Da noi la preparazione si fa nel programma Hyrox del martedì e giovedì: sled, stazioni ufficiali e blocchi di corsa compromessa, con i carichi di gara. Il resto della settimana, le classi costruiscono la forza che le stazioni consumano.
Fonti
Ogni studio citato è linkato: il numero porta alla scheda ufficiale della rivista o al DOI, così puoi controllare tu.
- Schumann M, Feuerbacher JF, Sünkeler M et al. Compatibility of Concurrent Aerobic and Strength Training for Skeletal Muscle Size and Function: An Updated Systematic Review and Meta-Analysis. Sports Med. 2022;52(3):601–612. DOI ↗
- Balsalobre-Fernández C, Santos-Concejero J, Grivas GV. Effects of Strength Training on Running Economy in Highly Trained Runners: A Systematic Review With Meta-Analysis of Controlled Trials.

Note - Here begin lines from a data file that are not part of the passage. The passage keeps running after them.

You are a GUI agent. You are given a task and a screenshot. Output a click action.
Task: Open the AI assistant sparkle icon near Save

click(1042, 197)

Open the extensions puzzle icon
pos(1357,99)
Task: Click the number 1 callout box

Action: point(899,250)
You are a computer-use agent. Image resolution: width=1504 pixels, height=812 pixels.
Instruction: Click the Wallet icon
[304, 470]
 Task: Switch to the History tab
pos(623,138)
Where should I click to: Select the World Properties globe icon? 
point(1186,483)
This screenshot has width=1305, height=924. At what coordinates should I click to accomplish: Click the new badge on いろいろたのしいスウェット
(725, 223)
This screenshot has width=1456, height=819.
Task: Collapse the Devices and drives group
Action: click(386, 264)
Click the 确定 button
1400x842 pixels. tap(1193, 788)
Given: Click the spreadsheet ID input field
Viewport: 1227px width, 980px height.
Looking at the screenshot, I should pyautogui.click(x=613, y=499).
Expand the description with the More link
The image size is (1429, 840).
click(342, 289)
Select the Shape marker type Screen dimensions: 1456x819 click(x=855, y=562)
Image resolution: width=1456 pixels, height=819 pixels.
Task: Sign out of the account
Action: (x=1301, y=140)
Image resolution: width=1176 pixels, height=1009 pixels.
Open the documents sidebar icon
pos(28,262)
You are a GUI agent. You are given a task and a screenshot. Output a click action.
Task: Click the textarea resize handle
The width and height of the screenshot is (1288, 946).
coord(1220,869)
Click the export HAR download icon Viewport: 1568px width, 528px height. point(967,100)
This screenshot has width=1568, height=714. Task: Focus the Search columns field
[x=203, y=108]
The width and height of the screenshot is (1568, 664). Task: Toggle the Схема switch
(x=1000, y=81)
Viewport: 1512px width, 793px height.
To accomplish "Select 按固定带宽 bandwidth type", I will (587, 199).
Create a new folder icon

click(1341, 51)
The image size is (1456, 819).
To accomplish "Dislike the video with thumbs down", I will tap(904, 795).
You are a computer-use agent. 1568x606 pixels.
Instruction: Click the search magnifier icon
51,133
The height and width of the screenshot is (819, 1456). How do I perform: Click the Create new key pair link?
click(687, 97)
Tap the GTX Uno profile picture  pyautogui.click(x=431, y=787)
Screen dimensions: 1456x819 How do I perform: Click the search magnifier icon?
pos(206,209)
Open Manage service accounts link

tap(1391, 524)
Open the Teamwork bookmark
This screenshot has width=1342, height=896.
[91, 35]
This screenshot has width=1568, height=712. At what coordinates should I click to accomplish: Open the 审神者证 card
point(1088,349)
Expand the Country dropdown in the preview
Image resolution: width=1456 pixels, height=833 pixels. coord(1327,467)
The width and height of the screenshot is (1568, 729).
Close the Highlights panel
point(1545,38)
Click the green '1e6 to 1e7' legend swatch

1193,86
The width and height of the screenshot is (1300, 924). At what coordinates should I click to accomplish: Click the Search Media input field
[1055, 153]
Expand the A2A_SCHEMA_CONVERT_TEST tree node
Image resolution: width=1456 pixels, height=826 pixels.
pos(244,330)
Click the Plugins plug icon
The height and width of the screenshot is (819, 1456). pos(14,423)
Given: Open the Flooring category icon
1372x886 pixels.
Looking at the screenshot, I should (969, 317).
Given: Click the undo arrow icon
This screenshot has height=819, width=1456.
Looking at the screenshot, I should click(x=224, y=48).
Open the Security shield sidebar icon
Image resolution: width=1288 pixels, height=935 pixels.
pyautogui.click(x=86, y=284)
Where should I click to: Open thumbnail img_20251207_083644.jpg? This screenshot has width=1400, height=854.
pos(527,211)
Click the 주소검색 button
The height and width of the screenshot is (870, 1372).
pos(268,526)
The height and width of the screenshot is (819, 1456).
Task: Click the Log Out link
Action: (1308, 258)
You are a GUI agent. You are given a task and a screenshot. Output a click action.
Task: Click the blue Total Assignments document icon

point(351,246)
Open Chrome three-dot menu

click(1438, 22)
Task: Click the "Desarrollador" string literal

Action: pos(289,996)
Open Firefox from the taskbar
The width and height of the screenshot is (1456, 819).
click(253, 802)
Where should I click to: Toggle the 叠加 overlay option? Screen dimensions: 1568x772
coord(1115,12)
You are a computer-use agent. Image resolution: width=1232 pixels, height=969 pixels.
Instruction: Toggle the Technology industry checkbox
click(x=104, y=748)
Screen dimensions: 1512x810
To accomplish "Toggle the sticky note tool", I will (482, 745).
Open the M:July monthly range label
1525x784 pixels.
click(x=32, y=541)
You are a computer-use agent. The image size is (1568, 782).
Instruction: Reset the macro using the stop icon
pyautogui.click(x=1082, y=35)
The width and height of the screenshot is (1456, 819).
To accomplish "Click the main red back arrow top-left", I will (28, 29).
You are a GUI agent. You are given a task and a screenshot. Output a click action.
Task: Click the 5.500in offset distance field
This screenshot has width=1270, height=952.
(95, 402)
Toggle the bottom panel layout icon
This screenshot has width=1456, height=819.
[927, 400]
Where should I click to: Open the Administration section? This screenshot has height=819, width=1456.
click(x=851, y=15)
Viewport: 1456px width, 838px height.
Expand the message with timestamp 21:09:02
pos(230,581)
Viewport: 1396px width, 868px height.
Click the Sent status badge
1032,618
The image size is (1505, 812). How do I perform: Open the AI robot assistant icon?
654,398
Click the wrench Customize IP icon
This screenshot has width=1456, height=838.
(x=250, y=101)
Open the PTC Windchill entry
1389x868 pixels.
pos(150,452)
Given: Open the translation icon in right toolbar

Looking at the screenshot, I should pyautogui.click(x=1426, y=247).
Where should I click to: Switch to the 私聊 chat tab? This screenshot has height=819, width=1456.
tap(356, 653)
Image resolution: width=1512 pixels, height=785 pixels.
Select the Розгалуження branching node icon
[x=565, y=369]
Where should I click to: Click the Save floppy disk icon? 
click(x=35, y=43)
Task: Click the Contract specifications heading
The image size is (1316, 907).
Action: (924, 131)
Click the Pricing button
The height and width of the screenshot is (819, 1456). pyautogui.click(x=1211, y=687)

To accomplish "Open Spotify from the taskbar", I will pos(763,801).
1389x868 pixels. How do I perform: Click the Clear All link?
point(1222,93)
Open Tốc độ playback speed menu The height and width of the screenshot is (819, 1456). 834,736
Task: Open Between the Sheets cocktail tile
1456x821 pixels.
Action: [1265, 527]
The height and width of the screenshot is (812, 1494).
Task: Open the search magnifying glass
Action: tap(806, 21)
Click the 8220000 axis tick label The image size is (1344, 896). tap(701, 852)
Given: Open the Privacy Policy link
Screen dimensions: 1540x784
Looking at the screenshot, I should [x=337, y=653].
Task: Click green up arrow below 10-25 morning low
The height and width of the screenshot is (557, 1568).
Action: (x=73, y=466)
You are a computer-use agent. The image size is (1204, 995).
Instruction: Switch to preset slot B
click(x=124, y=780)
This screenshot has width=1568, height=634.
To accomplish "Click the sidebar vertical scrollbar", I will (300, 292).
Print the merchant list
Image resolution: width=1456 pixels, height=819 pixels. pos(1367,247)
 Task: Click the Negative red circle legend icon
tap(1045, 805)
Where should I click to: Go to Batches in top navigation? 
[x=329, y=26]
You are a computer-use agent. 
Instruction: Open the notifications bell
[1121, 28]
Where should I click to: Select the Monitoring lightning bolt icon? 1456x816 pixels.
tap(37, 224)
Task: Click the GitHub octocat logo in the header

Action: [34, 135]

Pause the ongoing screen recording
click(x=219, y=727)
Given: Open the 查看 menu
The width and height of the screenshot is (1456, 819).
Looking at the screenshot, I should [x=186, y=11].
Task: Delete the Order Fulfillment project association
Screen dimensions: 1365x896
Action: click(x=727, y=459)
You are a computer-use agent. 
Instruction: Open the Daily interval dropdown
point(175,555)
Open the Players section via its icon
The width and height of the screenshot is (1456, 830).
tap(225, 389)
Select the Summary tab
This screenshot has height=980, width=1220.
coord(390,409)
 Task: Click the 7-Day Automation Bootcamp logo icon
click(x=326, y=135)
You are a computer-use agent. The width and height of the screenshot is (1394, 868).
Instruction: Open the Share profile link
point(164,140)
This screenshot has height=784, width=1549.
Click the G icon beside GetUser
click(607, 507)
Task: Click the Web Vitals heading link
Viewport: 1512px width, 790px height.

J Strength Cond Res. 2016;30(8):2361–2368. DOI ↗
Questo articolo ha finalità divulgative e non sostituisce il parere del medico. L’attività proposta è attività motoria e sportiva: non costituisce trattamento sanitario, terapia o riabilitazione e non sostituisce il parere del medico curante. È richiesto il certificato medico di idoneità all’attività sportiva non agonistica. I risultati sono individuali e variano in base al punto di partenza, alle condizioni di salute e alla costanza nel percorso.